Already, ESPN has informed Max Kellerman Keyshawn Johnson, Jalen Rose, Suzy Kolber, and Jeff Van Gundy of their departures.
Thus, the timing has sports fans suspicious. Here are some of the trending tweets:
Certainly, signing a single person for nearly the amount of the 20-fired employees combined won't improve morale across ESPN.
However, the signing of McAfee and the layoffs are unrelated. The cuts are not a matter of clearing cap space.
ESPN laid off on-air talents to shed costs as part of parent company Disney's larger strategy. In short, the company's goal is to increase profits and hopes to achieve said mission by lowering salary costs.
Now, signing McAfee would seem to contradict the lowering salary costs part of the equation. But it doesn't.
See, ESPN and Disney expect McAfee to make the company money. Sure, the overhead is substantial. It's called business. One has to spend money to make money.
ESPN calculates McAfee will make the brand more money than he will cost it.
By contrast, ESPN figures the replacements of the likes of Kellerman, Johnson, Rose, Van Gundy, and Kolber will save more money than they will cost in quality declines.
Even if Jeff Van Gundy's replacement is a downgrade, color commentators don't move ratings.
Consider that Kellerman and Johnson each made around $5 million a year to host a morning radio show. ESPN can now replace them with a duo that makes around $1-2 million combined -- say, afternoon hosts Chris Carlin and Chris Canty.
So as long as the next duo doesn't decrease ad revenue by $8-9 million -- which it shouldn't -- the move would prove cost-effective.
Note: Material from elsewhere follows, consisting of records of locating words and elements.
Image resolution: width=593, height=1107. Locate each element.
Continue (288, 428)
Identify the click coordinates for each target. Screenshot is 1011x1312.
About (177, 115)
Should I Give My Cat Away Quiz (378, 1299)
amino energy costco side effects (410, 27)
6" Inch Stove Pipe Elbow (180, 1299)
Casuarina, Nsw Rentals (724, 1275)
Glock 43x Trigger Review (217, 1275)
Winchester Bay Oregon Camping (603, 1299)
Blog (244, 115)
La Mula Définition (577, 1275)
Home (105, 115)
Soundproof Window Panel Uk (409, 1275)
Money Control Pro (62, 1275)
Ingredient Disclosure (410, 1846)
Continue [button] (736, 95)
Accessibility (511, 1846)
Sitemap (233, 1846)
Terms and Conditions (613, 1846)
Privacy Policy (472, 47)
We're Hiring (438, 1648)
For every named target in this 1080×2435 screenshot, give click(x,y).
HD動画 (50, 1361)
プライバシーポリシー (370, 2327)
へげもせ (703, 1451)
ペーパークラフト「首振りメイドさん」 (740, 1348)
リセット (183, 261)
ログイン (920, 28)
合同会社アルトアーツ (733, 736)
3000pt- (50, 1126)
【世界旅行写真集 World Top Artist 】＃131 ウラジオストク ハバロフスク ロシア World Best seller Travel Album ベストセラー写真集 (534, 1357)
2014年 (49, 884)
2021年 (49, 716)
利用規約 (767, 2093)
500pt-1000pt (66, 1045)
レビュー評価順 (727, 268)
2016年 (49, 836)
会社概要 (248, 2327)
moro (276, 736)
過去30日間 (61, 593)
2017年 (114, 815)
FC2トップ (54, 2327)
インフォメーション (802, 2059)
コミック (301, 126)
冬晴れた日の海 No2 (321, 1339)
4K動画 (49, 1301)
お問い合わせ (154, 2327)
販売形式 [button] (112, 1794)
Most media talents are replaceable. They are products of the brand for which they work.
Pat McAfee is his own brand.
McAfee is one of the few day-to-day attractions in sports media with a YouTube channel of over 2 million subscribers. The podcast version of his daily program is among the top downloaded in the industry.
He has proven to increase ad revenue and gambling sign-ups. His brand is monetizable via various social media platforms.
The network plans to utilize each of McAfee's previous revenue streams in addition to new avenues, such as linear television.
Hardly hyperbolic is it to say McAfee will make ESPN more money than the combined sum of all 20 of the personalities it cut on Friday.
ESPN offered McAfee a contract that his estimates project he's worth.
Stephen A. Smith, to whom ESPN pays $12 million a year, often says: you have to make your company money in order for you to make money.
As unfortunate as it is to see ESPN wreck the lives of various employees, most of them didn't make the company money.
Smith does. McAfee will.
Stars in media have never made more money than they do today. Why? Never before have media companies been as reliant on stars to generate profits.
Thus, the disparity between the upper and middle class
Yes, the perception of signing McAfee while a bloodbath ensues is crummy. But perception is not revenue.
ESPN laid off 20 on-air personalities for the same reason it signed McAfee: to increase profits.